On Wednesday, Pentagon spokesman Rear Admiral John Kirby conceded that the process of vetting moderate Syrian rebel groups who will eventually serve as the “boots on the ground” in the campaign to fight the Islamic State inside their Syrian stronghold has not even begun. That is merely the first step in creating a fighting force which planners estimate will need to be 15,000 strong in order to roll back ISIS in Syria. Exfiltrating them, training them, equipping them, and reintroducing them back into Syria are the next on the list of to-dos. The whole process is estimated to take at least one year before any tangible gains against ISIS will be made.
That should be unsettling for those Kurds and members of the Free Syrian Army already engaged in the fight against ISIS in Syria, but even more unsettling was Kirby’s next admission. “We should all be steeling ourselves for reality,” he said, for the likelihood that ISIS will take the strategic border town of Kobane (among, ominously, other unnamed cities in Iraq and Syria).
Despite days of coalition airstrikes on ISIS positions around the Syrian town on the Turkish border, the siege of Kobane has not been broken. In fact, ISIS forces are continually advancing on the town. But when Kirby warned the public that they should be “steeling” themselves for the sacking of Kobane, he likely meant the highly probable massacre of minority Kurds who will fall into the hands of the Islamic State.
“A terrible slaughter is coming,” a Kurdish official recently told The Atlantic’s Jeffrey Goldberg. “If they take the city, we should expect to have 5,000 dead within 24 or 36 hours.”
It should be considered a shocking admission for the Pentagon to concede that ISIS will continue to make territorial gains on multiple fronts more than 60 days into the coalition campaign against ISIS in Iraq and Syria, but it seems that only a few voices in the press are willing to express their dissatisfaction with the president’s feckless war strategy.
The Washington Post editorial board admitted on Tuesday evening that the administration’s strategy to combat ISIS is simply not compatible with the stated objective of defeating ISIS.
Why can’t the U.S.-led coalition prevent a ragtag insurgent army from overrunning large towns? The answers speak to the limitations imposed on the military campaign by President Obama as well as the continuing political complications of fighting the Islamic State. Military analysts point out that U.S. strikes on Islamic State forces around Kobane have come late and in small handfuls — not enough, as of Tuesday, to turn back thousands of fighters armed with tanks and artillery. In contrast with the successful 2002 air campaign against the Taliban in Afghanistan, U.S. pilots cannot rely on Special Forces spotters to identify targets. Mr. Obama has ruled out such ground personnel despite requests from military commanders.
And if the Pentagon cannot stop them in Syria and Iraq, ISIS will not long hesitate to export attacks outside of their so-called caliphate in order to demoralize coalition governments waging this halfhearted war.

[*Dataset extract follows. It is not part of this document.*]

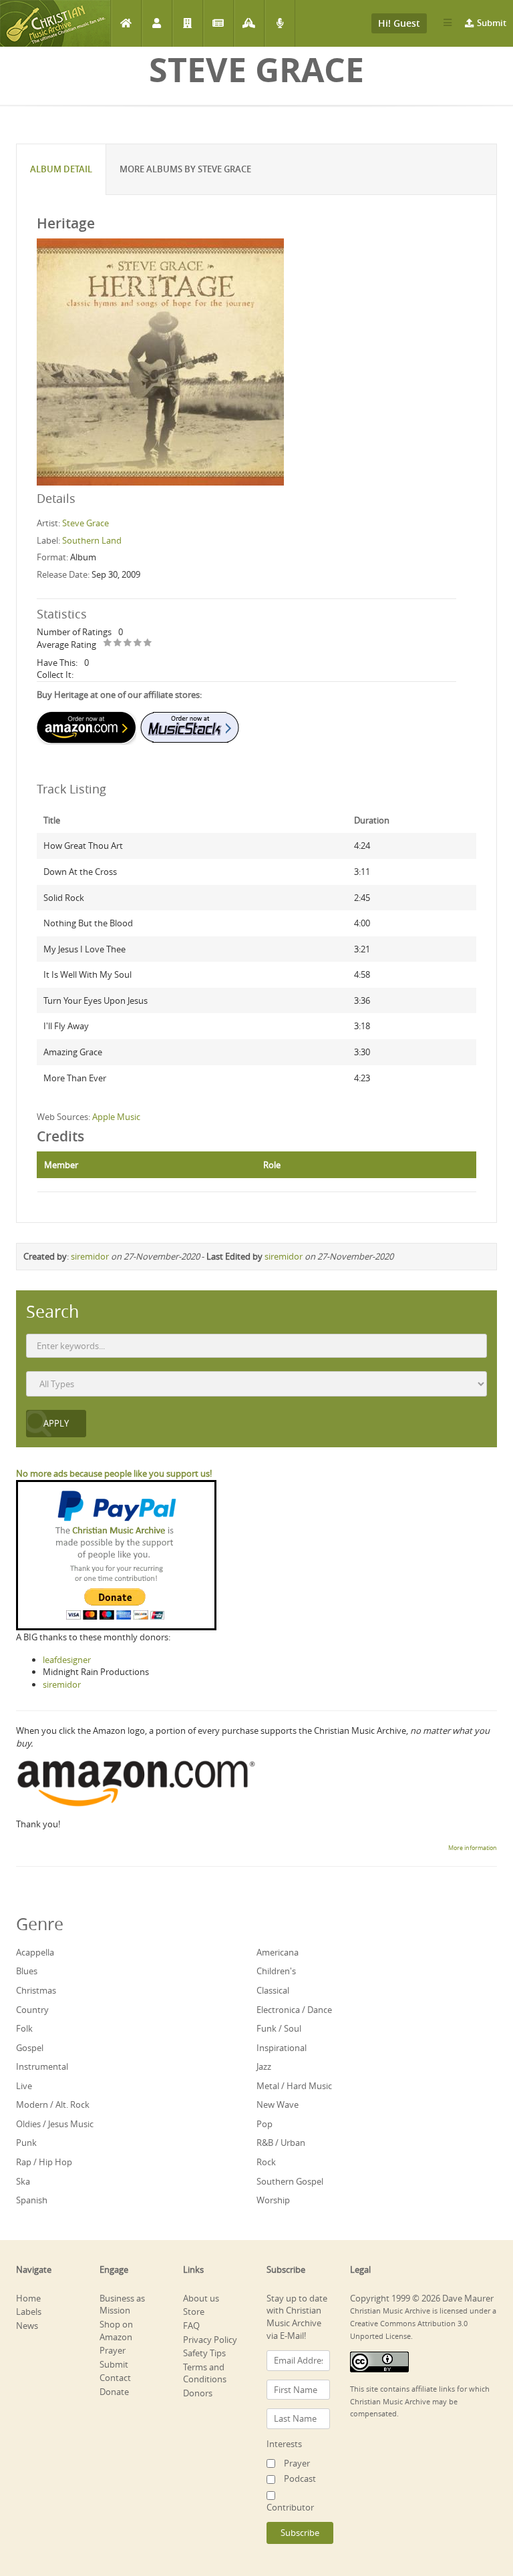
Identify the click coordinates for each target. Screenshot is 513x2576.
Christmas (36, 1990)
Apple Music (116, 1117)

“One of the hallmarks of ISIS’s military strategy has been to launch several attacks simultaneously, distracting opponents from its real target,” New Yorker’s Dexter Filkins recently wrote. “The group is fighting on many fronts in Iraq and Syria, [Iraqi ISIS expert Hisham] Alhashimi said, and he believes that it may be planning a major attack somewhere else — in the Gulf or in Europe.”
The question remains: If the United State and its allies are not fighting a war against ISIS with the objective of “degrading and dismantling” the group within a non-glacial timeframe, why are they fighting this war at all?